User Guide

Glossary 195
memory — An area in your system that stores basic system data. A system can contain
several different forms of memory, such as integrated memory (ROM and RAM) and
add-in memory modules (DIMMs).
memory key — A portable flash memory storage device integrated with a USB
connector.
MHz — Megahertz.
mirroring — A type of data redundancy applicable to hard drives or system memory.
When applied to hard drives, a set of physical drives stores data and one or more sets
of additional drives stores duplicate copies of the data. Mirroring functionality is
provided by software. See also striping and RAID. When applied to system memory,
data in one set of memory modules is duplicated in an identical set of memory
modules.
mm — Millimeter(s).
ms — Millisecond(s).
NAS — Network Attached Storage. NAS is one of the concepts used for implementing
shared storage on a network. NAS systems have their own operating systems,
integrated hardware, and software that are optimized to serve specific storage needs.

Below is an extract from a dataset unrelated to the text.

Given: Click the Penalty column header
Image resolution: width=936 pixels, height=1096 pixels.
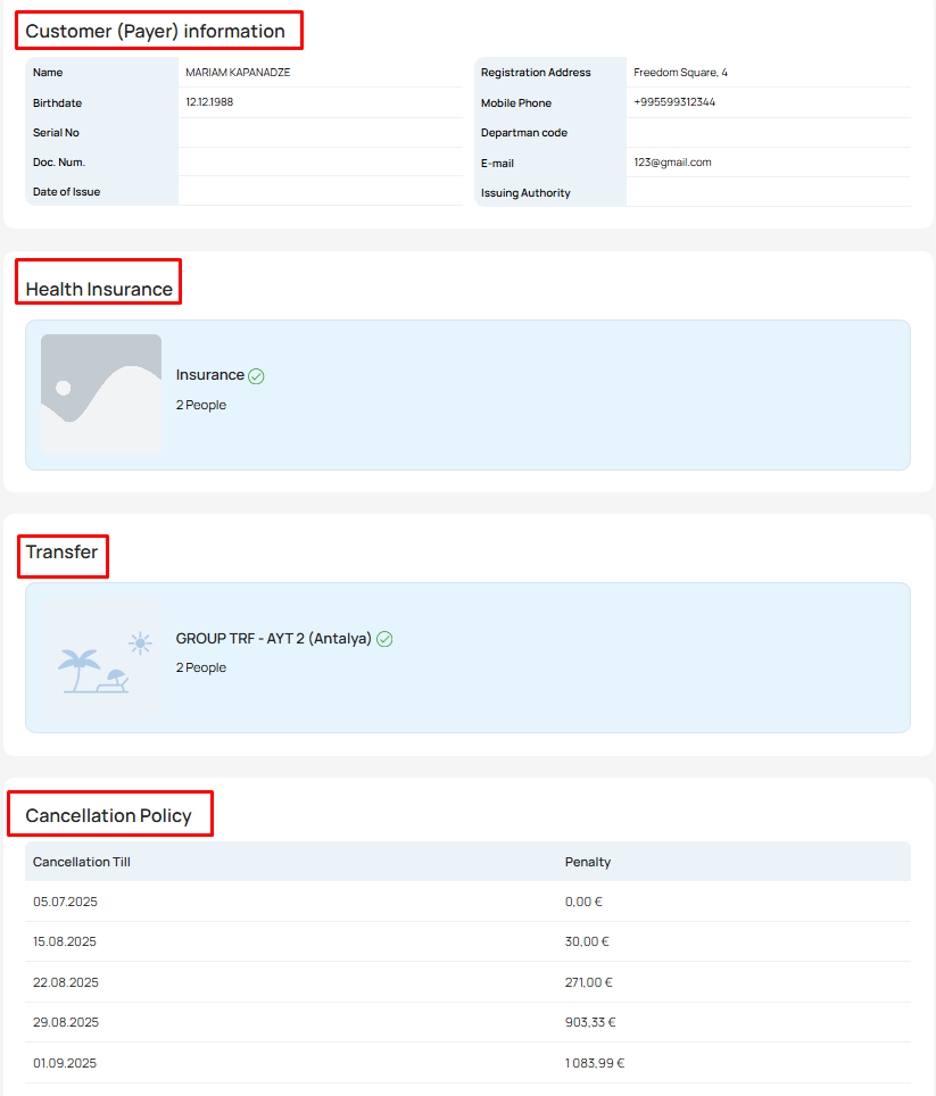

NIC — Network interface controller. A device that is installed or integrated in a
system to allow connection to a network.
NMI — Nonmaskable interrupt. A device sends an NMI to signal the processor about
hardware errors.
ns — Nanosecond(s).
NVRAM — Nonvolatile random-access memory. Memory that does not lose its
contents when you turn off your system. NVRAM is used for maintaining the date,
time, and system configuration information.
parity — Redundant information that is associated with a block of data.
parity stripe — In RAID arrays, the parity-striped hard drive of a set of striped hard
drives contains parity data that enable data recovery in the event that one of the other
hard drives fails.
partition — You can divide a hard drive into multiple physical sections called
partitions with the fdisk command. Each partition can contain multiple logical drives.
You must format each logical drive with the format command.
PCI — Peripheral Component Interconnect. A standard for local-bus
implementation.
PCIe — PCI Express. An improved PCI expansion bus technology that uses one or
multiple full-duplex serial data lines to interface between the CPU and the expansion
card and which greatly increases data bandwidth.